The researchers compared treatment with multiple daily injections to treatment with an insulin pump that also monitored glucose levels in 485 patients with poorly controlled type 1 diabetes. The results showed that the patients with the sensor-augmented pump achieved better glucose control, and specifically had a greater reduction in A1C (glycated hemoglobin), without an increase in episodes of hypoglycemia (low blood glucose).
A1C is a measure of how much glucose has been sticking to hemoglobin, the substance in the red blood cells that carries oxygen to cells, and reflects the degree of blood glucose control over the preceding two to three months.
Previous research has shown that patients who use insulin pumps have on average slightly better glucose control than those using multiple insulin injections (by syringe or insulin pen). Regular blood glucose monitoring (three or more times daily) has also been shown to be important in improving blood glucose levels.

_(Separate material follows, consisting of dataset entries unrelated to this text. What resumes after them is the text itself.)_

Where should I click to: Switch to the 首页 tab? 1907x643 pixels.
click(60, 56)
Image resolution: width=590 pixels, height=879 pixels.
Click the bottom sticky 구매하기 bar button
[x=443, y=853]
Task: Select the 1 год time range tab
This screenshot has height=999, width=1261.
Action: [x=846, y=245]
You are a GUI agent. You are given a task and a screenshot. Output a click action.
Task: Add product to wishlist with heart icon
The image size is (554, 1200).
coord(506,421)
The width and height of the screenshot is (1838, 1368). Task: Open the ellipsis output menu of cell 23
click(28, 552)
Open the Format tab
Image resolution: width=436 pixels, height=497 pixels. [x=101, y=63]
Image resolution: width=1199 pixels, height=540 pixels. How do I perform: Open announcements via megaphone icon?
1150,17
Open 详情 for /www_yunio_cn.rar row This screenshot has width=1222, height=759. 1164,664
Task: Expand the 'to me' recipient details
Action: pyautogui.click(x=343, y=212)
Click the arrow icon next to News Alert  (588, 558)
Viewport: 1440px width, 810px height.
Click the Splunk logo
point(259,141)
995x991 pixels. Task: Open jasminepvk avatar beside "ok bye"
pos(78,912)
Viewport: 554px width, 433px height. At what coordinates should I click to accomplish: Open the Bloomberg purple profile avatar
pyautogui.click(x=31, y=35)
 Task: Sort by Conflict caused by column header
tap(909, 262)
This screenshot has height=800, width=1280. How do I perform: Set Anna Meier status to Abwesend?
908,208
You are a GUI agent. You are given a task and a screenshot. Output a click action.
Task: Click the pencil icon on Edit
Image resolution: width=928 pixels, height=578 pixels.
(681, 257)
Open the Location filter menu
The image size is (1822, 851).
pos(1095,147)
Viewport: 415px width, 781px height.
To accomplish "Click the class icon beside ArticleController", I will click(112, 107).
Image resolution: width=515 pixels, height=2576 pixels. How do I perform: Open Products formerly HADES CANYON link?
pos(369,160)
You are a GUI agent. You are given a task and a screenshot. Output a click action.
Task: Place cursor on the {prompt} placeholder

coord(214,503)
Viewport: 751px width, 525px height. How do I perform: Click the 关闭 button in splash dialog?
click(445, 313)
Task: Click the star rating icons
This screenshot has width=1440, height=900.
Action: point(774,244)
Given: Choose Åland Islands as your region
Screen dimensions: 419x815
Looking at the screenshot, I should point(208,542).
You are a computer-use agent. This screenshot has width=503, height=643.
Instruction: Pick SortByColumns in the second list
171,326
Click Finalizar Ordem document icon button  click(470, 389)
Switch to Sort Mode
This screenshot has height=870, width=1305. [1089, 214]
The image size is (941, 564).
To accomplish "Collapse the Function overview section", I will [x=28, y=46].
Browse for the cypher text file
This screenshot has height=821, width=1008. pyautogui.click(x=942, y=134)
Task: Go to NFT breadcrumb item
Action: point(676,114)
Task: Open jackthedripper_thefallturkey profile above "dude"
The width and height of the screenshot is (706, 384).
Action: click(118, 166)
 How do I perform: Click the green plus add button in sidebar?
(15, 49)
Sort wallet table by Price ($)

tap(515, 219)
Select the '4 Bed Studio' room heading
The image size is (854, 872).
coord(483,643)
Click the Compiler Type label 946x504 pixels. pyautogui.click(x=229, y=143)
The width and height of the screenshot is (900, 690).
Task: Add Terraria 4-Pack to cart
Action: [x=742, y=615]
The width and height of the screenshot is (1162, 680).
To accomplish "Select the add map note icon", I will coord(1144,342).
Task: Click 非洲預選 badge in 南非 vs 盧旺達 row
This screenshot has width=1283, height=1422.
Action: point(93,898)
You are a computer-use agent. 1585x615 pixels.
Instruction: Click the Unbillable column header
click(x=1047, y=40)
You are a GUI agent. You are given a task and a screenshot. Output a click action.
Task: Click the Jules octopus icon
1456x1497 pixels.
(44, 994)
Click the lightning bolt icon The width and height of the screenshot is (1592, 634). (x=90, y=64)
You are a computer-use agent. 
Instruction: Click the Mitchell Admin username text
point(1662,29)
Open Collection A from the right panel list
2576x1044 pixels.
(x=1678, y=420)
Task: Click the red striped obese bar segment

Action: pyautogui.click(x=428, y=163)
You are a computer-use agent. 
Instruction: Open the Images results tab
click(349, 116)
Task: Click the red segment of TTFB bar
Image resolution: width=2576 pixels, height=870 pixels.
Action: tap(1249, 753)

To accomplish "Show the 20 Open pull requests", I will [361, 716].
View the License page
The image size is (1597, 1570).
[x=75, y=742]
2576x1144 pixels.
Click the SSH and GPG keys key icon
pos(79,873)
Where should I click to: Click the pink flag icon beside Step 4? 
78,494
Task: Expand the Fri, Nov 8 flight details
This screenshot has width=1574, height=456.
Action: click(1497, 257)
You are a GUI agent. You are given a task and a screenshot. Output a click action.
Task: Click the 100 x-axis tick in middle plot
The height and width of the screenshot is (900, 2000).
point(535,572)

The sensor-augmented pumps used in the study are the first to test two systems together — continuous insulin infusion and continuous glucose monitoring — to manage type 1 diabetes. Through the use of this dual technology patients can access continuous glucose data from their sensing device and use that information to make frequent adjustments to their insulin infusions via their pumps. In addition, patients can upload data to a secure website and enable health care providers to periodically access this information remotely through Internet-based software to monitor treatment and response.
“This trial clearly demonstrates that supplementing insulin therapy with continuous glucose monitoring improves the ability of patients with type 1 diabetes to safely achieve lower blood glucose targets, which should translate into long-term reductions of vascular injury and short-term prevention of clinically significant hypoglycemia,” said Luigi Meneghini, M.D., professor of clinical medicine and principal investigator for the study at the Miller School. “I believe this is an important step toward achieving an integrated system of insulin delivery, eventually combining continuous subcutaneous insulin infusion automatically delivered based on continuous glucose sensing and appropriately tested insulin adjustment algorithms.”
Patients in the study received educational support at the Diabetes Research Institute from certified diabetes educators under the direction of Jane Sparrow-Bodenmiller, who served as the lead study coordinator and was instrumental in the successful completion of this trial.